• WHAT YOU ARE ASKED TO DO
For the records below, give the number of lines that include the string "chart". Nothing else belongs in the answer.

• SOURCE DATA
• • •

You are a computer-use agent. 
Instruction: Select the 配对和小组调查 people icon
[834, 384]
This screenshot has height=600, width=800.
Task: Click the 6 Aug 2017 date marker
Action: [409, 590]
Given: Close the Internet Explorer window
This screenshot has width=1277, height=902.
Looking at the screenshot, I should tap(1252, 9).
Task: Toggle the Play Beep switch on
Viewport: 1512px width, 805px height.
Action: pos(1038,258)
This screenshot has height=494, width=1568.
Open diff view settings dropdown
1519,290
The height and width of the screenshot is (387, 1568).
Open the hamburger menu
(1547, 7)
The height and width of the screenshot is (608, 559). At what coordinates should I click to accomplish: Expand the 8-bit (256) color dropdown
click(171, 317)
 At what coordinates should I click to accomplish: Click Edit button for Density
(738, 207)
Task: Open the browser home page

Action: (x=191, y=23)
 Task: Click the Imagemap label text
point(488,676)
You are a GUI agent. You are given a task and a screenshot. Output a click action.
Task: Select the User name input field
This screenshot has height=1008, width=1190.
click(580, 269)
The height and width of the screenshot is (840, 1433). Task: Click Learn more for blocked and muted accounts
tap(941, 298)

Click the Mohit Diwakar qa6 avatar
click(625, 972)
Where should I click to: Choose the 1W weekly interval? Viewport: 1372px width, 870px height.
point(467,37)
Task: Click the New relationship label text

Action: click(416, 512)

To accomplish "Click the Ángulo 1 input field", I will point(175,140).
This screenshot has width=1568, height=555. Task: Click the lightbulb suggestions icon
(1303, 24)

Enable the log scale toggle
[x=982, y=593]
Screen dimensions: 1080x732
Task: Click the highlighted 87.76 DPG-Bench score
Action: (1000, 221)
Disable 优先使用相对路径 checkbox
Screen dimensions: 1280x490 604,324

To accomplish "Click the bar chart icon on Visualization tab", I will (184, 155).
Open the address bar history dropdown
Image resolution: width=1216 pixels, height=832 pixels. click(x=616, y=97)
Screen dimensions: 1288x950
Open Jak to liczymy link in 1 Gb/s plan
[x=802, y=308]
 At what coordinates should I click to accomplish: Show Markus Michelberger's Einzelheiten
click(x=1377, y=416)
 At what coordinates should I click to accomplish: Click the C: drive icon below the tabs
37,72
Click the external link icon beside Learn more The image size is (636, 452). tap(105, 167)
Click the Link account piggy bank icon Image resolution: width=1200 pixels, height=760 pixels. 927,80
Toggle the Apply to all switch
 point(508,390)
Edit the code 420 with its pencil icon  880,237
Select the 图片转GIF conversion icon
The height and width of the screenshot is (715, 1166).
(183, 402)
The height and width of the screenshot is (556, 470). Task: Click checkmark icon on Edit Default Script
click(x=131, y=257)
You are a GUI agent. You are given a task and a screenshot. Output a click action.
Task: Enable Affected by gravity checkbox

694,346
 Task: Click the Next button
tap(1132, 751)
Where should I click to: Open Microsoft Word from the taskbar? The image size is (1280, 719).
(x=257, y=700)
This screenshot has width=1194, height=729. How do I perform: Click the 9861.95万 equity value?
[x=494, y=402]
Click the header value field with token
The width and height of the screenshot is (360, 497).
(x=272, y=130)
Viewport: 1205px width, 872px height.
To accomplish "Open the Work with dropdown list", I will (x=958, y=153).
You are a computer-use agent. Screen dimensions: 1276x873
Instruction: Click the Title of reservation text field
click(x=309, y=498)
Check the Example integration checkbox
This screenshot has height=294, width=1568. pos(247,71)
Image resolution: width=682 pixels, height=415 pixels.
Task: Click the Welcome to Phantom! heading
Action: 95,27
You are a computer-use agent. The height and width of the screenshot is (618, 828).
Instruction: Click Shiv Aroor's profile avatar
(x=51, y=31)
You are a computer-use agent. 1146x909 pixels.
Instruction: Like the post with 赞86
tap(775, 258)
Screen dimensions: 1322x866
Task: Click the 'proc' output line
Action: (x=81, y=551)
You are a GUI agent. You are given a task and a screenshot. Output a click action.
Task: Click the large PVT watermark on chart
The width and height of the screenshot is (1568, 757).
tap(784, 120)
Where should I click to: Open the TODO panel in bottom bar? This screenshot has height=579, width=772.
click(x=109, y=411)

• • •

• RESULT OF THIS EXERCISE
2